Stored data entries
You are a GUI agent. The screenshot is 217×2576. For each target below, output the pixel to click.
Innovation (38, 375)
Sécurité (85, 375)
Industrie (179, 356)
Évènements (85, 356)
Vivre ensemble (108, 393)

WHAT YOU HAVE TO DO: Nothing in the records should differ from the original when you retype them.

TASK RESULT:
You are a GUI agent. The screenshot is 217×2576. For each target below, output the pixel to click.
Innovation (38, 375)
Sécurité (85, 375)
Industrie (179, 356)
Évènements (85, 356)
Vivre ensemble (108, 393)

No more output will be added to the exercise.